Oggi Raqqa, la fantomatica capitale del Califfato dell'Isis, è caduta sotto le cannonate delle Sdf (Syrian Democratic forces), composte soprattutto da curdi - con le unità di protezione popolare Ypg come asse portante - e un po ' di milizie arabo-siriane. Ma proprio nelle stesse ore l'esercito iracheno, al culmine di una trama bizantina, si riprendeva con la forza Kirkuk ed Ebril, le città tolte due anni all'Isis dai Peshmerga curdi. Ora il Kurdistan iracheno, quello che poche settimane fa - negli stessi giorni della consultazione catalana, guarda caso - era stato confermato da un referendum, non esiste più. O meglio è tornato nell'alveo della regione autonoma come era stata disegnata nell'era post Saddam Hussein. Senza il petrolio - 600 mila barili al giorno, in crescita, tre quarti dei giacimenti del Paese - di Kirkuk.

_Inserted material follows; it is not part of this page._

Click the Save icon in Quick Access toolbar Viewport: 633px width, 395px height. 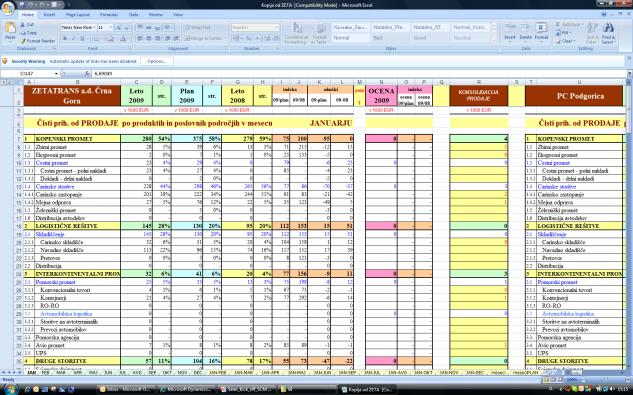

Cosa è successo è abbastanza chiaro: i curdi fanno paura, il loro ideale di Paese con 35 milioni di abitanti - sarebbe uno dei più numerosi dell'area -, la loro concezione sociale - una repubblica socialista di musulmani che concepiscono i diritti del lavoro, della libertà e la parità fra uomo e donna - sarebbero un pericolo. Per tanti. La Turchia è noto: teme che la minoranza curda al proprio interno possa rivendicare la secessione, e per questo minaccia di intervenire perfino in Iraq. Ma anche e soprattutto l'Iran per il quale una patria curda, con le caratteristiche di cui si diceva prima, sarebbe destabilizzante sul piano ideologico-religioso e rappresenterebbe un concorrente politico temibile in un'area che Teheran ambisce ad aprire al suo espansionismo. Ma anche per Bashar Assad che si vedrebbe privato di aree ricche senza le quali la Siria pre-guerra sarebbe ancora più lontana e forse irraggiungibile. Per questo l'esercito iracheno che ha marciato du Kirkuk era composto principalmente dalle milizie sciite, e quindi filo iraniane, Hashd al Shaabi - comandate almeno formalmente dal premier al Abadi, anche se negli ultimi giorni la presenza dell'uomo forte dei pasdaran, il generale Qassem Suleimani ha indicato la vera mente dell'operazione - che potevano contare sul "tradimento" delle forze del partito Puk facente capo alla famiglia del defunto presidente Talabani, forze che si sono ritirate senza combattere e mettendo in difficoltà in peshmerga dell'altro raggruppamento curdo, il Pdk.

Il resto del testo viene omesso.